Darum auch ist das Thema AfD für diese Christlich-Demokratische Union so sensibel: weil sie mit der christlichen Grundierung von Politik ganz und gar nicht zusammenpasst, im Gegenteil. Empathie, Demut und mitfühlender Konservativismus widersprechen der Empathielosigkeit und Überheblichkeit der Rechtspopulisten und -radikalen.

Für diese Linie muss ihre Parteispitze ein politisch-psychologisches Gefühl haben oder entwickeln. Zumal sich in den Kirchen mit ihren insgesamt immer noch gut 40 Millionen Mitgliedern weiter viele Wähler gewinnen lassen. So viele, dass die Union nicht dauerhaft an oder unter der 30-Prozent-Marke verharrt.

CDU-Klientel ist allein mit blankem Konservativismus nicht zu locken, mit übermäßiger Betonung von Wirtschaftsexpertentum sogar noch zu vertreiben. Die CDU ist kein Investmentfonds.
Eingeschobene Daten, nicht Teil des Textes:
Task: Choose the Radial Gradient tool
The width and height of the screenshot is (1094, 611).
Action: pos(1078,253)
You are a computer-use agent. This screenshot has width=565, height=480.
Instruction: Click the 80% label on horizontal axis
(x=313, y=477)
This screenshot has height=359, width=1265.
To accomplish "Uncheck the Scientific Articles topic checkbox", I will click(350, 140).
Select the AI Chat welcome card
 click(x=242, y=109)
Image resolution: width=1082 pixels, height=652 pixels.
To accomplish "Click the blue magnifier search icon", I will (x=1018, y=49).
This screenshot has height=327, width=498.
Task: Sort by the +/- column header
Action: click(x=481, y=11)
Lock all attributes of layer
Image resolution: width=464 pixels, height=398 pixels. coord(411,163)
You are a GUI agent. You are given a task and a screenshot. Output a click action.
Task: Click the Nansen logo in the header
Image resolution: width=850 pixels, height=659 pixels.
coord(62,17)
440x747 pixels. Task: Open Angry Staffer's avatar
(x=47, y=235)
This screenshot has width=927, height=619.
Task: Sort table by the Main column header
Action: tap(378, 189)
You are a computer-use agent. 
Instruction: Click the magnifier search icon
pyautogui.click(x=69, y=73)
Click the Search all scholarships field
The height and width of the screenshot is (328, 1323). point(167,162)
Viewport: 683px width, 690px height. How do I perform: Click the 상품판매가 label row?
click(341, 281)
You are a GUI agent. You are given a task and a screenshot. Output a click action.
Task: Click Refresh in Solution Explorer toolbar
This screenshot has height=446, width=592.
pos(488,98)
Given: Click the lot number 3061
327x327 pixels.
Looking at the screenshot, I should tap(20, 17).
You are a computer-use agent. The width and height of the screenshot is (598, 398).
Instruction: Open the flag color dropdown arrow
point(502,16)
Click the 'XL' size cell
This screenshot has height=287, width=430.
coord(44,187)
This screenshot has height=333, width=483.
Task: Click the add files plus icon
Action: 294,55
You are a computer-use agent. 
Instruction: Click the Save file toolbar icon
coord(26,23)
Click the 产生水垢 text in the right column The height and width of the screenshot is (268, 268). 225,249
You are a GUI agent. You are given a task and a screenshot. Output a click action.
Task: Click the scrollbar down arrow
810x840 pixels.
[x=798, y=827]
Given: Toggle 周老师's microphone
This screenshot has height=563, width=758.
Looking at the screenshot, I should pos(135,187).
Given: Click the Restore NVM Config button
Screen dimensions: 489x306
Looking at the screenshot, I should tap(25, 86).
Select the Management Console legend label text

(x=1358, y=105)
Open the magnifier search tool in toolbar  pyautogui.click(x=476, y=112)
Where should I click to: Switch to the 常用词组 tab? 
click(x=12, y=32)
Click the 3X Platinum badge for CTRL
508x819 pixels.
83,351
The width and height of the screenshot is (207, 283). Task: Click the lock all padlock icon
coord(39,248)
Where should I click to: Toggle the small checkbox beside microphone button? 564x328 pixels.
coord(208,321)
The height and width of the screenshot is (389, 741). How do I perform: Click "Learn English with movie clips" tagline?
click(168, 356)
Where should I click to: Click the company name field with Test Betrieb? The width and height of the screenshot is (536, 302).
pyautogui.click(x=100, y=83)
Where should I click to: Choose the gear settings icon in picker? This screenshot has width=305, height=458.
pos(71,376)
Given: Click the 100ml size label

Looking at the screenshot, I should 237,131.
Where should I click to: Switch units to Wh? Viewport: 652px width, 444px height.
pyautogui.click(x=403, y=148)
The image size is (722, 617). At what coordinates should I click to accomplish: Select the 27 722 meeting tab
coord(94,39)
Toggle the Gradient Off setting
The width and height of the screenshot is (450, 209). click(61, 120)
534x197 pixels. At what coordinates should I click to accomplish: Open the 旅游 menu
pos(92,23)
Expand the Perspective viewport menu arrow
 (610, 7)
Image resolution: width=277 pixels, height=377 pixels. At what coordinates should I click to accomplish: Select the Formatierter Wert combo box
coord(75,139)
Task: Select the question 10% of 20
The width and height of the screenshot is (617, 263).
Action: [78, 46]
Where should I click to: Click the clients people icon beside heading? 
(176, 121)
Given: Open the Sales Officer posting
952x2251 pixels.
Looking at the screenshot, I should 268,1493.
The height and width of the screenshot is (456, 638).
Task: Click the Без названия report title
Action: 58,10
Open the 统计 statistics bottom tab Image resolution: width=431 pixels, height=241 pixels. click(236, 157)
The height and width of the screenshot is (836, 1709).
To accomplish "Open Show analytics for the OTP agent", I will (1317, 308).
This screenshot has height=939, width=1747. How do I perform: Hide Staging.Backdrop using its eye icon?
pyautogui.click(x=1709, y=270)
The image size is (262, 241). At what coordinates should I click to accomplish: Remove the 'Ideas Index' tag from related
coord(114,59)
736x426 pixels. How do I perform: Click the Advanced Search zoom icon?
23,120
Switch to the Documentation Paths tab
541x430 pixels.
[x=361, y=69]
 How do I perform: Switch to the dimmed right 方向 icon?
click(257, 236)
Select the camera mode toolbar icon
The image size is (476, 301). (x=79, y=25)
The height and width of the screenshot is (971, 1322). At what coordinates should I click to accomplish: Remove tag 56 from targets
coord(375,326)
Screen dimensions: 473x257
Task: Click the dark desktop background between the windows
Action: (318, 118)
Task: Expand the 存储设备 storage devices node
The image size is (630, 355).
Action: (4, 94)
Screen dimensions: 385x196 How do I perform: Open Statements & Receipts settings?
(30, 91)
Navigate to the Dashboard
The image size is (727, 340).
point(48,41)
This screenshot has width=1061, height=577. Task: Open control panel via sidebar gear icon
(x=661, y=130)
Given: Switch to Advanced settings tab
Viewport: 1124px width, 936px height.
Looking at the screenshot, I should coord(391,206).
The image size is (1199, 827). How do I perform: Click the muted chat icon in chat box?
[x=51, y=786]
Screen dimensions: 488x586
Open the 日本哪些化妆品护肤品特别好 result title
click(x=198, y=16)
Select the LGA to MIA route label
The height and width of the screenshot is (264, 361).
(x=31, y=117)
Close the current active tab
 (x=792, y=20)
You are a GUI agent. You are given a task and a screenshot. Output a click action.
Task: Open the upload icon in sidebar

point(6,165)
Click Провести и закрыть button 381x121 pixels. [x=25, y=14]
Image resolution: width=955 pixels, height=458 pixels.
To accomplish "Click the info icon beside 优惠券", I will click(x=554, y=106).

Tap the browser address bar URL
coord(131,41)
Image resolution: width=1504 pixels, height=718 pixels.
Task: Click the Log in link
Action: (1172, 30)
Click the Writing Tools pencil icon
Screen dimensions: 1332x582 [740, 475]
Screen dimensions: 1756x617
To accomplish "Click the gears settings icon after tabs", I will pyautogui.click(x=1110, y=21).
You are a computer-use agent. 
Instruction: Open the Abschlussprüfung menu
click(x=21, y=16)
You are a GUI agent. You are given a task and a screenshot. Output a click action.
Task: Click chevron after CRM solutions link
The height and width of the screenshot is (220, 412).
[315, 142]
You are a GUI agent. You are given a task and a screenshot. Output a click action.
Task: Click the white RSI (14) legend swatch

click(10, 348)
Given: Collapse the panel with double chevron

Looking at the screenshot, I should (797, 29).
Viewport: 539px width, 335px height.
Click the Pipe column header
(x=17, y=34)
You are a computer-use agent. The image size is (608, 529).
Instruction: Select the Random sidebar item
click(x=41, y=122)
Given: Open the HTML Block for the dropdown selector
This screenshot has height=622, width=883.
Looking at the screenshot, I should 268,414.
Und so liegt Merz folgerichtig unter den Zustimmungswerten seiner Partei. Wer redet wie ein verhinderter Unternehmensführer und ein verirrter Freidemokrat, wem es an Wertschätzung für die Diversität des Angebots der CDU mangelt – dem wird nicht zwangsläufig politische Kompetenz zugebilligt. Schon gar nicht die, die Partei dorthin zu leiten, wohin sie gar nicht geleitet werden will.